Now the choir's participation has even more fallout: the resignation of a female singer.
"Since 'the announcement,' I have spent several sleepless nights and days in turmoil and agony. I have reflected carefully on both sides of the issue, prayed a lot, talked with family and friends, and searched my soul," Jan Chamberlin wrote in a resignation letter to the choir president and choir members. "I've tried to tell myself that by not going to the inauguration, that I would be able to stay in choir for all the other good reasons. I've tried to tell myself that it will be all right and that I can continue in good conscience before God and man."
But she could not do it, Chamberlin said in the letter, she later posted on Facebook. "I could never look myself in the mirror again with self-respect."

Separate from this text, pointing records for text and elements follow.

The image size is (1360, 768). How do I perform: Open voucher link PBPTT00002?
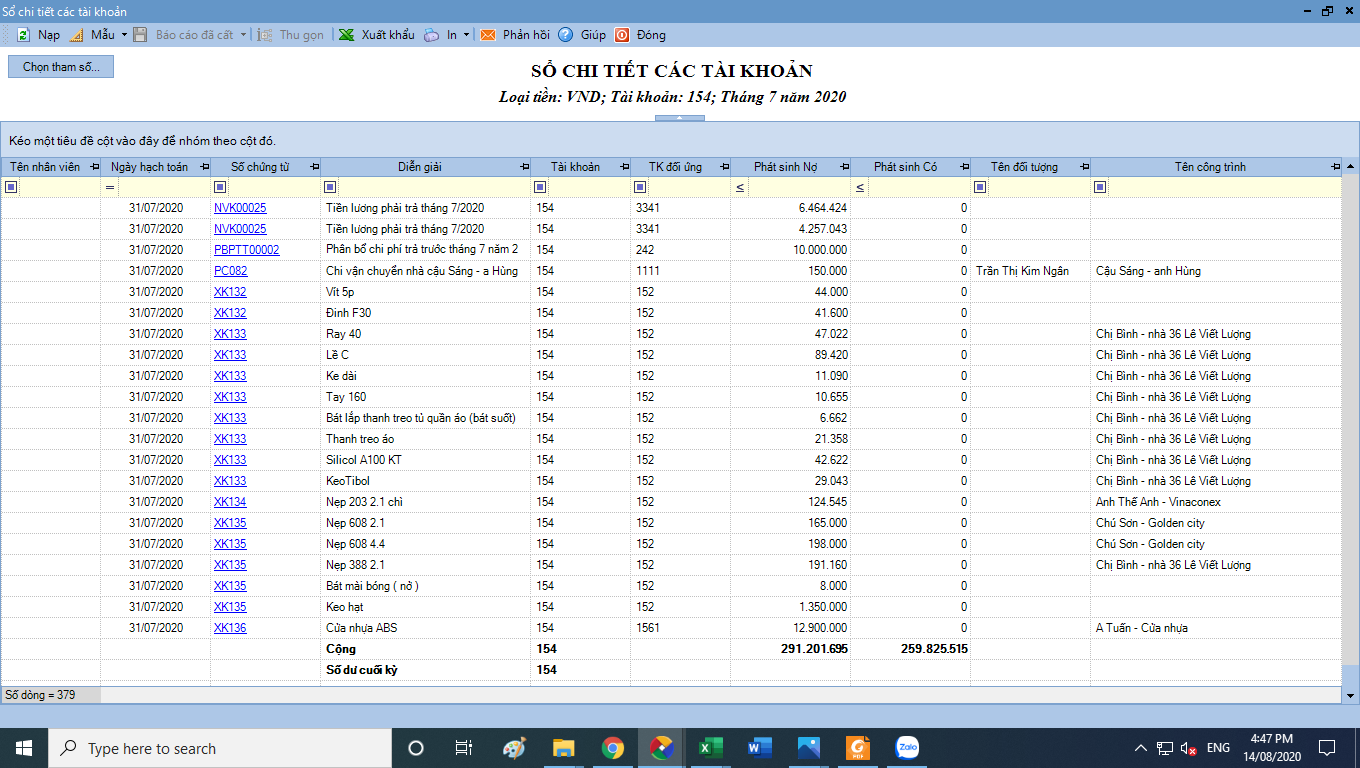click(246, 250)
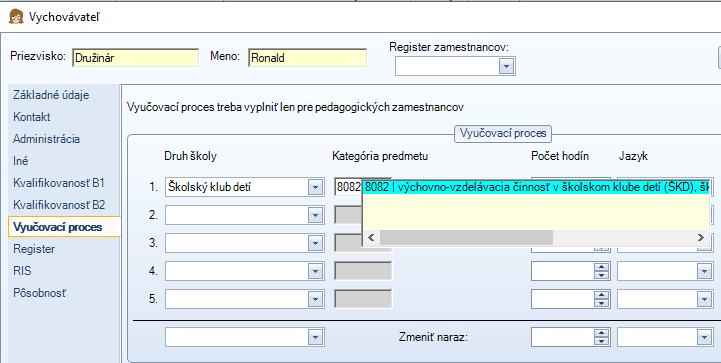Switch to Kvalifikovanosť B1 section
This screenshot has width=721, height=363.
pyautogui.click(x=59, y=183)
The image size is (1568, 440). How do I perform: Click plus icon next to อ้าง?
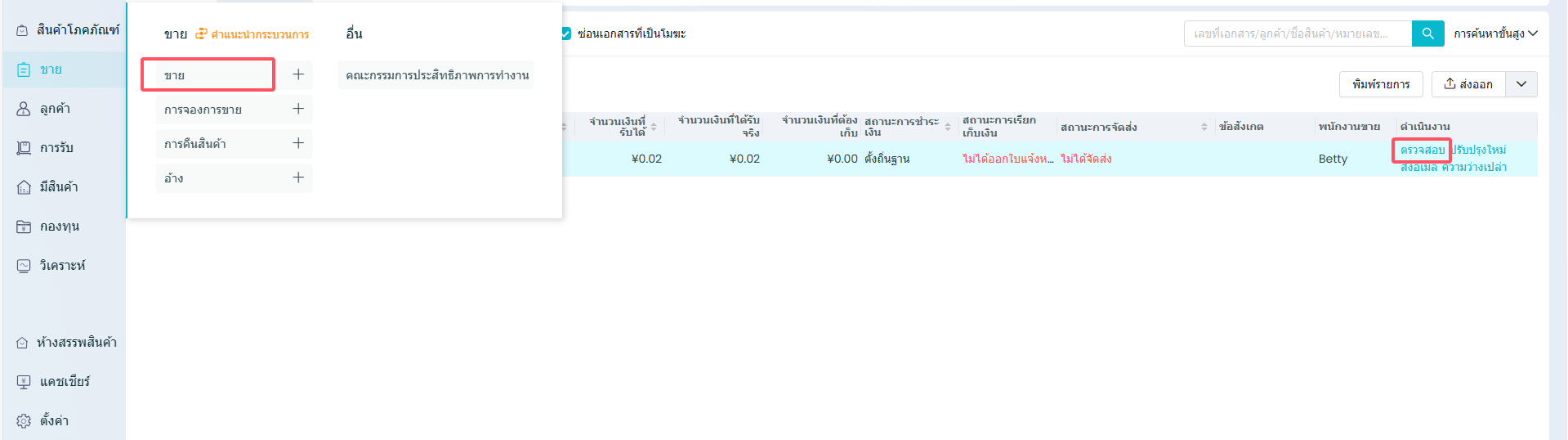(298, 177)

The choir's participation in the inauguration would "severely damagye" its "image and networking," she said, adding that many "good people throughout this land and throughout the world already do and will continue to feel betrayed. ... I know that I too feel betrayed."
For the singer, it is a moral issue, she wrote. "I only know I could never 'throw roses to Hitler.' And I certainly could never sing for him."
Chamberlin, who said she has been with the choir for five years, did not respond to interview requests and The Church of Jesus Christ of Latter-day Saints declined to comment on her status in the famed group or on how many others might have dropped out or complained.
"Participation in the choir, including the performance at the Inauguration, is voluntary," church spokesman Eric Hawkins reiterated in a statement Thursday. "Only a limited number of choir members are participating (the number is limited by the inaugural committee), and none are required to participate."
LDS leaders announced the decision to perform last week. Not all 360 singers will make the trip, but church officials have said about 215 are expected to volunteer.
The choir previously sang at swearing-in ceremonies for George H. W. Bush (1989), Richard Nixon (1969) and Lyndon Johnson (1965). It performed in inaugural parades for George W. Bush (2001), George H. W. Bush (1989) and Ronald Reagan (1981).